__ACTIONS DEMANDÉES__
- A) Recopiez à l'identique le passage du texte fourni qui commence par « La diète suisse » et se poursuit jusqu'à « obtienne la majorité. ».
- B) D'après le texte fourni, quel secteur a fait des progrès très remarquables en Grèce ?

__TEXTE FOURNI__
La diète suisse se réunira de nouveau dans quelques jours. Tout annonce que cette réunion n’amènera aucun résultat. Le canton de Vaud vient, dit-on, de donner à ses députés des instructions dans le sens radical ; mais cela ne suffit pas pour que l’opinion du canton de Berne obtienne la majorité.

Les affaires de la Grèce paraissent prendre une meilleure tournure. Les renseignemens qu’en rapporte M. Piscatory, observateur impartial, éclairé, et qui a pu d’autant mieux juger le pays qu’il le connaissait déjà, rassurent, dit-on, sur l’avenir de cet état naissant. L’ordre a été rétabli dans les finances, et le commerce maritime en particulier y a fait des progrès très remarquables. M. Mavrocordato avait apporté en Grèce des idées trop anglaises. Tout à ses idées étrangères et d’emprunt, il ne connaissait plus ni les hommes ni les choses du pays. Il a complètement échoué. M. Cristidès, le ministre dirigeant actuel, paraît un homme capable, prudent et ferme à la fois. La conduite de notre gouvernement à l’égard de la Grèce a été franche, bienveillante, et propre à assurer les meilleurs rapports entre les deux pays.

__DONNÉES FOURNIES__
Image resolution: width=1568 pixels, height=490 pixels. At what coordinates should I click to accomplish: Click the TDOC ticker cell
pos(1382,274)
---
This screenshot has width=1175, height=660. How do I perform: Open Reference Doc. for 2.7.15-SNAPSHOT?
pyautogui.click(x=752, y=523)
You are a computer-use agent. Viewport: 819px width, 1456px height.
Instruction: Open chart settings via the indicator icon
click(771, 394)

__LES RÉPONSES__
- A)
La diète suisse se réunira de nouveau dans quelques jours. Tout annonce que cette réunion n’amènera aucun résultat. Le canton de Vaud vient, dit-on, de donner à ses députés des instructions dans le sens radical ; mais cela ne suffit pas pour que l’opinion du canton de Berne obtienne la majorité.

- B) Le commerce maritime.